Changing traffic distribution while a test is running can sometimes invalidate your test results, regardless of the statistical method that is being used to calculate the results.
The following is a simple example to explain the facts:
- Suppose you split your traffic between “A” and “B” equally on Monday. Consider that variation “A” gets 1,000 visitors and 250 conversions, while variation “B” gets 1,000 visitors and 200 conversions. Thus, the conversion rates of A and B are 25% and 20% on Monday.

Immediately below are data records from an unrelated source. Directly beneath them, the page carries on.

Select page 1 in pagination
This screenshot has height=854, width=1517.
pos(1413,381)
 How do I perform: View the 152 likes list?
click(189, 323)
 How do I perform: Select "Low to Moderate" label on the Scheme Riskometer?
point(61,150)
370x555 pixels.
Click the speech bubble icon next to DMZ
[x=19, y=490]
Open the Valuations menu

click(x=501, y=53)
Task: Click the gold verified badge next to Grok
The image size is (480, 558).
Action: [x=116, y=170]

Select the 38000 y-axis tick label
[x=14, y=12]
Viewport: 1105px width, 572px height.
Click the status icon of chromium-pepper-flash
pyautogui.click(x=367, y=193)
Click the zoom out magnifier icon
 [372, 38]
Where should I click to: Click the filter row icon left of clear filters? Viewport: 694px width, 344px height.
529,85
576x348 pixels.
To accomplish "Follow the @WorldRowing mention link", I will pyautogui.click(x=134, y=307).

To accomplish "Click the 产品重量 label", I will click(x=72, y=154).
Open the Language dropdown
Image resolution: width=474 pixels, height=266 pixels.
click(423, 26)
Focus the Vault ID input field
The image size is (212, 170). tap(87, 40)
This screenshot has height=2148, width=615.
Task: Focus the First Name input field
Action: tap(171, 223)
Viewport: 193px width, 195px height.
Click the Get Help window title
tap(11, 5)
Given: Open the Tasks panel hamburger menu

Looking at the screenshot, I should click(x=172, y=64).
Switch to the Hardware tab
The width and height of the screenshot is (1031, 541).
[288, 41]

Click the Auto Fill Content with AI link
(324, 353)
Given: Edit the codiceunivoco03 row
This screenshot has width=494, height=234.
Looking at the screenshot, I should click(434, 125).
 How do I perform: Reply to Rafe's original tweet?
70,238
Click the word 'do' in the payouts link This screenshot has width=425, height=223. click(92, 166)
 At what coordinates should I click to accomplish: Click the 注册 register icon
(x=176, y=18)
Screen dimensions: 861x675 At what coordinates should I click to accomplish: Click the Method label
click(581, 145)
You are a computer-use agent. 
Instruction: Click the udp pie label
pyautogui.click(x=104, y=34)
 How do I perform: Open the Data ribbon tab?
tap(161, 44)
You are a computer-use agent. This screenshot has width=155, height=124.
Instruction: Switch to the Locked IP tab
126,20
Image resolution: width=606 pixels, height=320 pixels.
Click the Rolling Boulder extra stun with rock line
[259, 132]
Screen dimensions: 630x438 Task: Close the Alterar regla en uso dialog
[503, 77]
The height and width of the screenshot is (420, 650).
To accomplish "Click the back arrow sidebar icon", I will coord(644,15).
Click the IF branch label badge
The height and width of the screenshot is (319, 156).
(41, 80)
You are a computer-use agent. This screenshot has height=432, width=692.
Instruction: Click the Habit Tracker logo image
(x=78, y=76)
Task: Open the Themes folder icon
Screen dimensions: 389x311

- Next, from Tuesday to Sunday, you switch traffic distribution to 90% A and 10% B. You’ve observed that A is probably the winner, so it’d be great to send most of the traffic to the winner. After we’ve made this change, for Tuesday–Sunday, variation “A” gets 1800 visitors and 90 conversions per day, while B gets 200 visitors and 8 conversions per day. The conversion rates would be 5% and 4% respectively on Tuesday and Sunday. Thus, A *should* win this test—it’s better with each day of the week.
- By the end of the A/B test, variation “A” receives 11,800 visitors (1,000 on monday + 1,800 Tues–Sun = 11,800) and 790 conversions for a conversion rate of 6.7%. Variation “B” during the same period has 2,200 visitors and 248 conversions with a conversion rate of 11.2% . Variation “B” wins the test.
Thus, even if A is better on every day of the week, B wins the test. Changing the traffic distribution has altered the results of the test. This is called Simpson's Paradox. Because of this, we strongly recommend fixing traffic distribution before starting a test and not changing it when the tests are running.